Both Tallie and Benjamin are believably complicated and flawed, unlike the bland Klara in Heidi, the book that Tallie checks out in order to learn more about her mother's birthplace. Klara seems to be stuck in her wheelchair by sheer lack of will. Tallie wonders:
What if Klara was simply fooling everyone, waiting for the right moment? But I knew that Klara didn't have that much imagination. It took Peter the goatherd to get Klara moving. He pushed her wheelchair down the mountain out of envy of her friendship with Heidi when no one was looking. But then Heidi gave Klara a little encouragement and up she stood, first with help, then on her own.
In contrast to "sweet, boring Klara," Tallie is, at times, sassy and sly. She refers to her mobility teacher, "fat Mrs. Jones who reeked of perspiration and cheap perfume" as "one of the stupidest people I've ever met" and imagines hurling her hated cane over a mountain. She bristles against platitudes about blindness but tries to get out of homework by using her disability as an excuse. Benjamin, too, is far from saintly. As a child, he is borderline juvenile delinquent, and later nearly becomes a murderer. When his step-daughter needs his help, he is reluctant to get involved, preferring his solitary life. All Witucki's characters, blind or not, transcend stereotypes.
As any writer who has ever fielded questions about her writing knows, readers often want to know how much of a story is autobiographical. Witucki generously provides an afterword in which she shares the origins of this novel. At the end of the essay, she mentions "the chorus of multi-dimensional, successful blind characters that abound in literature once you know where to find them." At the risk of sounding peevish, I wish that the author had provided a list or a link to other titles of interest. Nevertheless, Outside Myself is an excellent place to start. This novel hints at the breadth and depth of blind experience, and would easily lend itself to classroom and book group discussions (for which the publisher has prepared questions) on not just disability, but also music, religion, race, family, and class.
At the time of the book's acquisition, award-winning publisher and graphic designer Nancy Cleary of Wyatt-Mackenzie Publishing was engaged in earning a master's degree in publishing at George Washington University in Washington, D.C. Outside Myself became her project for the Applied Ethics Capstone portion of the program. To insure accessibility, the publisher issued audio and braille versions of the book on Louis Braille's birthday, in advance of print publication. The braille edition is distributed by Bookshare and the audio edition will be available through Learning Ally.

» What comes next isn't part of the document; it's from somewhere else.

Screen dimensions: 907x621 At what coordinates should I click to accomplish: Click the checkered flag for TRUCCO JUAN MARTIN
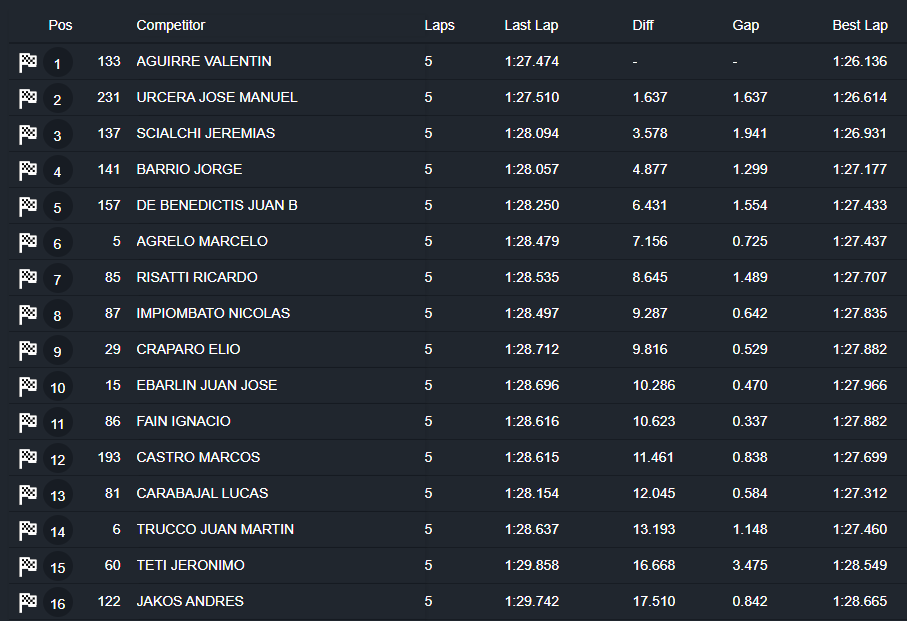28,530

Although the book has been labeled a young adult novel, it could have just as easily been marketed to adults, and it should appeal to a broad range of readers. Rich in sensory detail with occasional flashes of poetry – one character moves "through our quiet like a swimmer negotiating seaweed" – this story is a valuable addition to the growing body of disability literature and to literature in general. It's about being blind, but also about loneliness, making connections, and being human.